PROBLEM DETAILS: Determine how many lines in the listing that follows include "Select". Answer only with that number.

EXTRACTED INFORMATION:
------------------------------------------------------------
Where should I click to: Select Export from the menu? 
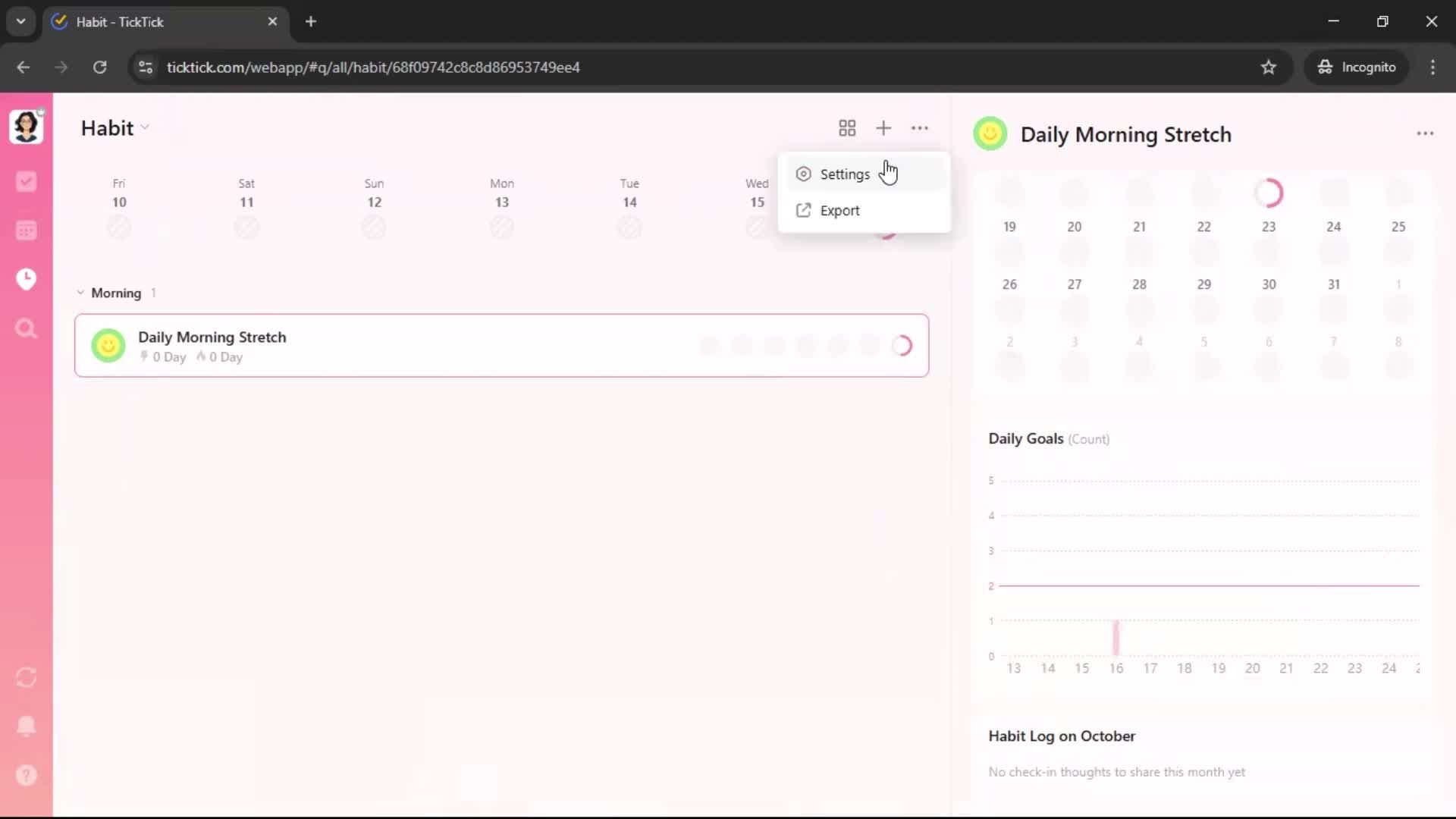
------------------------------------------------------------
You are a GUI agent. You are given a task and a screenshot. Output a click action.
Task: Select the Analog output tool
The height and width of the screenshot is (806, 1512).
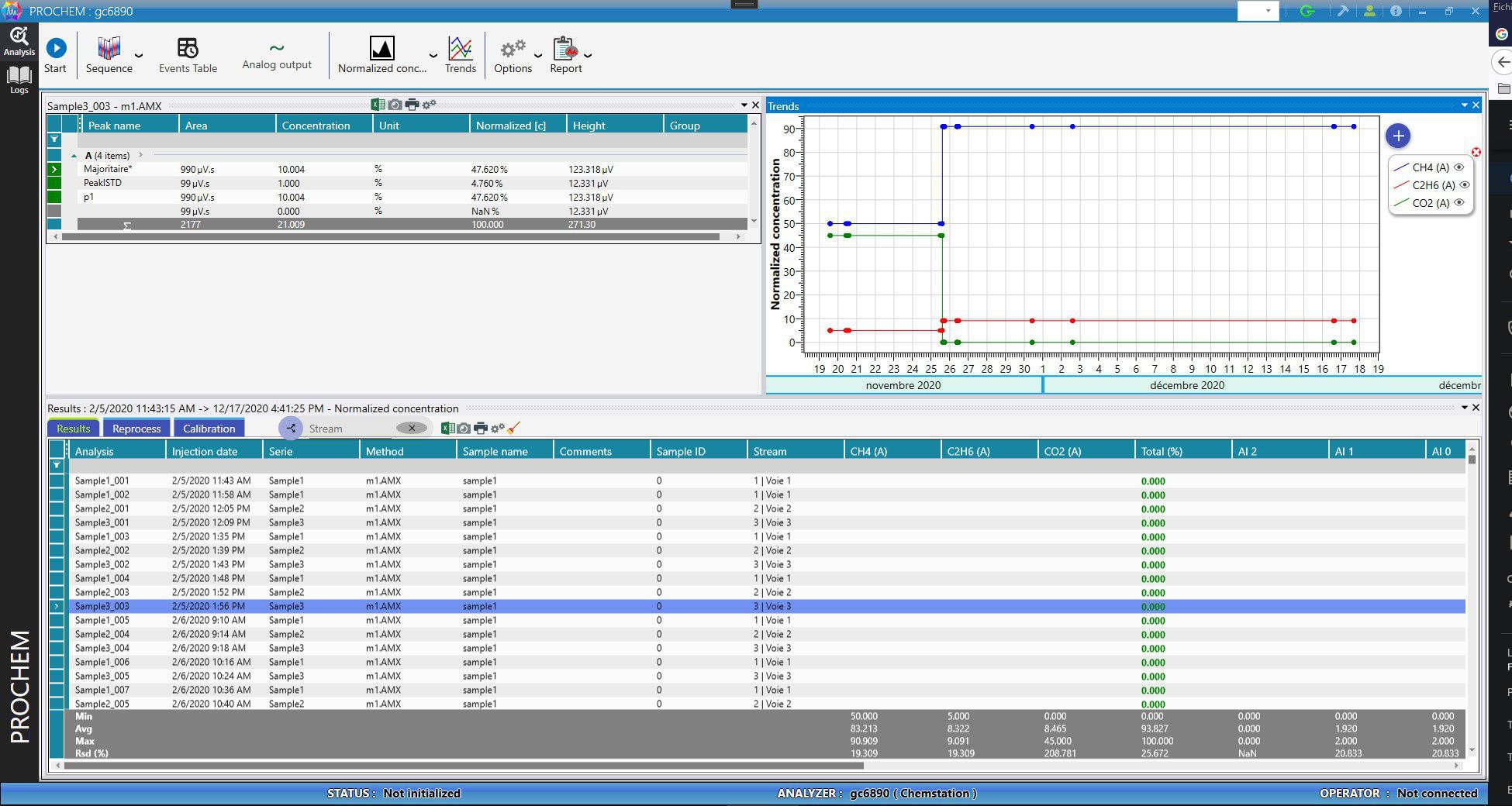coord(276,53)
------------------------------------------------------------
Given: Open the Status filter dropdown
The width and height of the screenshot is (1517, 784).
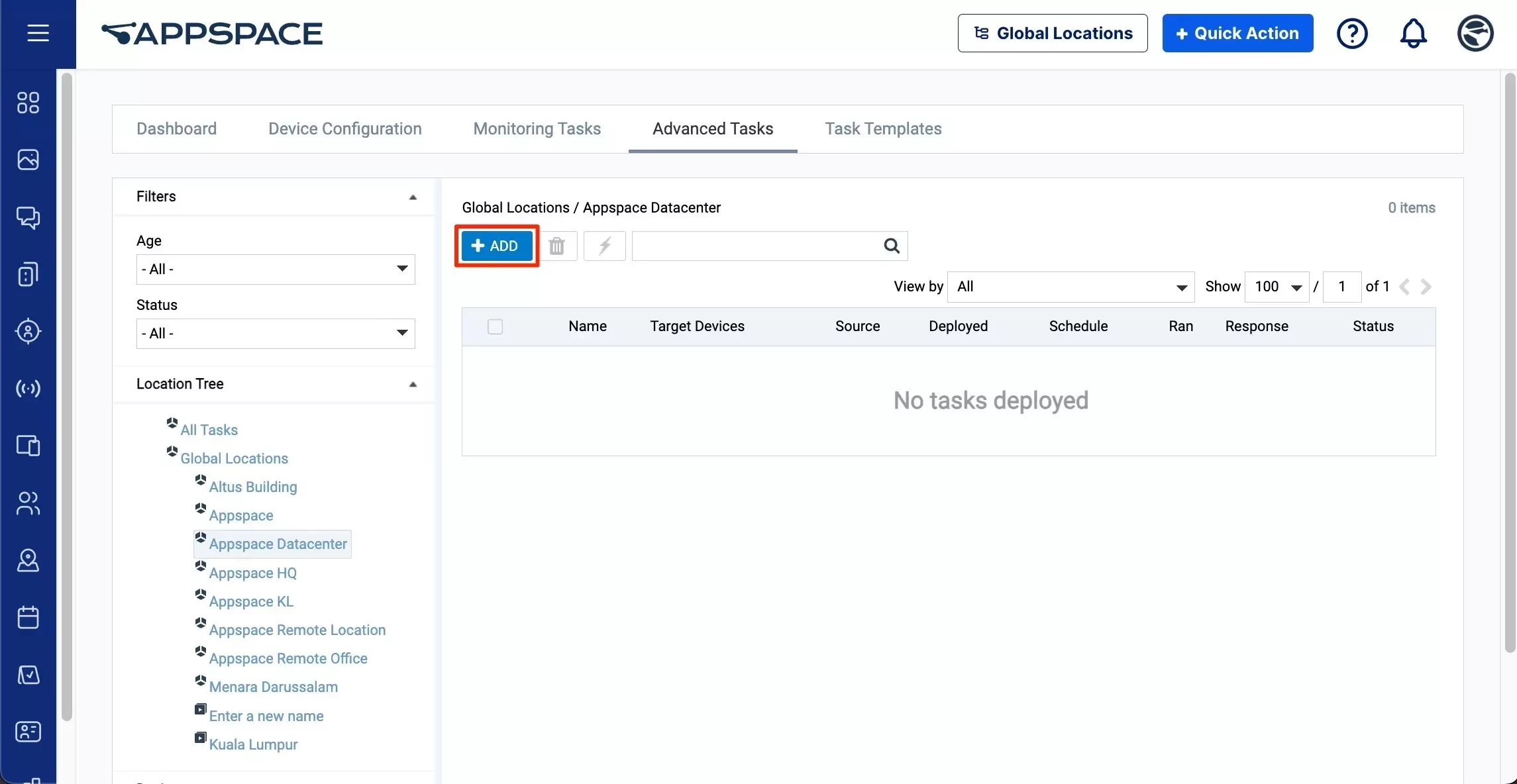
------------------------------------------------------------
RESPONSE AREA: 2